> Extracted records
⟨

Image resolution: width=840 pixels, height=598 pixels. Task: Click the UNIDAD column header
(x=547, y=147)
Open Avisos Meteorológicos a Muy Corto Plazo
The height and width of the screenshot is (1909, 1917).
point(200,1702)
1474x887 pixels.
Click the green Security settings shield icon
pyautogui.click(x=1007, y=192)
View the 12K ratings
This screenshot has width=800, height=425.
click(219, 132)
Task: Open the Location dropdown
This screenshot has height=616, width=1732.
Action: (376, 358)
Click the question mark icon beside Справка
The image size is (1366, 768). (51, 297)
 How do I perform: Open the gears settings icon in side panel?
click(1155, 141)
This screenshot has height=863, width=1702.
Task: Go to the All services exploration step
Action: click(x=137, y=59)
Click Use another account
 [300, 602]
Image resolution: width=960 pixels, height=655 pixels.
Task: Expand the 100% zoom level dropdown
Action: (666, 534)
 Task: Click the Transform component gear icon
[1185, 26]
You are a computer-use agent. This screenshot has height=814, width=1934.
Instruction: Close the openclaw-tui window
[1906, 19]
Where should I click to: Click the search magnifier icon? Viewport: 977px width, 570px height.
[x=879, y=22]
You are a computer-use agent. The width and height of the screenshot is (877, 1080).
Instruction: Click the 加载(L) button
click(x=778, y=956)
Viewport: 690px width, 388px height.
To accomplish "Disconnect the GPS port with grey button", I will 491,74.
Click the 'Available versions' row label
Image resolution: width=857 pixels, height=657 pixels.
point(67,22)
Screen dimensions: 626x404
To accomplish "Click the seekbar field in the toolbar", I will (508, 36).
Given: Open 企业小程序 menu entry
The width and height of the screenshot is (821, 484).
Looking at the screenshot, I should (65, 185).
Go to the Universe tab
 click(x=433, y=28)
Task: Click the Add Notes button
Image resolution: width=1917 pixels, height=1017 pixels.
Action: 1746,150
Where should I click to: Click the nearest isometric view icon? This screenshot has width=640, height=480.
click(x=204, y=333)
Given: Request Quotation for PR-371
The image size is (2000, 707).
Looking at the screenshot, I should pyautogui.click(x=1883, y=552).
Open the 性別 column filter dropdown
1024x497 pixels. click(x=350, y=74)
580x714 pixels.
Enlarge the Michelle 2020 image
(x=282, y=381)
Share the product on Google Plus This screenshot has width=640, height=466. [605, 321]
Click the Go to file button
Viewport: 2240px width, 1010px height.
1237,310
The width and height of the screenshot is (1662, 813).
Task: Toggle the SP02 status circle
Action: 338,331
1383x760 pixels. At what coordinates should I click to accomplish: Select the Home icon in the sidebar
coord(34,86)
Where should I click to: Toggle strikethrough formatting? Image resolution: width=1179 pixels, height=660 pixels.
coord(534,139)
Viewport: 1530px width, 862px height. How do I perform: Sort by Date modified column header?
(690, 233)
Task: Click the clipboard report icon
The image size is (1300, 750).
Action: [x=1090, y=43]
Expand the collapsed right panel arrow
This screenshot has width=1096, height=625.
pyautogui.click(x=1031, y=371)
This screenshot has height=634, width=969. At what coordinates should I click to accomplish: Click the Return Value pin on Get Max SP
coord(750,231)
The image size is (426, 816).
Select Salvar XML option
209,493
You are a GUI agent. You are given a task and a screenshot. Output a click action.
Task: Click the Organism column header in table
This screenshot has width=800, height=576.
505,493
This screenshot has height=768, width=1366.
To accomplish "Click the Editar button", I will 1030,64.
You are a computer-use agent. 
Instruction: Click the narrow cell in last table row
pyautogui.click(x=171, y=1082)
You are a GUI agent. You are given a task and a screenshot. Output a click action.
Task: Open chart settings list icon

⟩

Write down again, exactly as given, only the lines above that fall from the line with "Viewport: 690px width, 388px height." to the line with "Expand the collapsed right panel arrow", inclusive.

> SOLUTION TO THIS PROBLEM
Viewport: 690px width, 388px height.
To accomplish "Disconnect the GPS port with grey button", I will 491,74.
Click the 'Available versions' row label
Image resolution: width=857 pixels, height=657 pixels.
point(67,22)
Screen dimensions: 626x404
To accomplish "Click the seekbar field in the toolbar", I will (508, 36).
Given: Open 企业小程序 menu entry
The width and height of the screenshot is (821, 484).
Looking at the screenshot, I should (65, 185).
Go to the Universe tab
 click(x=433, y=28)
Task: Click the Add Notes button
Image resolution: width=1917 pixels, height=1017 pixels.
Action: 1746,150
Where should I click to: Click the nearest isometric view icon? This screenshot has width=640, height=480.
click(x=204, y=333)
Given: Request Quotation for PR-371
The image size is (2000, 707).
Looking at the screenshot, I should pyautogui.click(x=1883, y=552).
Open the 性別 column filter dropdown
1024x497 pixels. click(x=350, y=74)
580x714 pixels.
Enlarge the Michelle 2020 image
(x=282, y=381)
Share the product on Google Plus This screenshot has width=640, height=466. [605, 321]
Click the Go to file button
Viewport: 2240px width, 1010px height.
1237,310
The width and height of the screenshot is (1662, 813).
Task: Toggle the SP02 status circle
Action: 338,331
1383x760 pixels. At what coordinates should I click to accomplish: Select the Home icon in the sidebar
coord(34,86)
Where should I click to: Toggle strikethrough formatting? Image resolution: width=1179 pixels, height=660 pixels.
coord(534,139)
Viewport: 1530px width, 862px height. How do I perform: Sort by Date modified column header?
(690, 233)
Task: Click the clipboard report icon
The image size is (1300, 750).
Action: [x=1090, y=43]
Expand the collapsed right panel arrow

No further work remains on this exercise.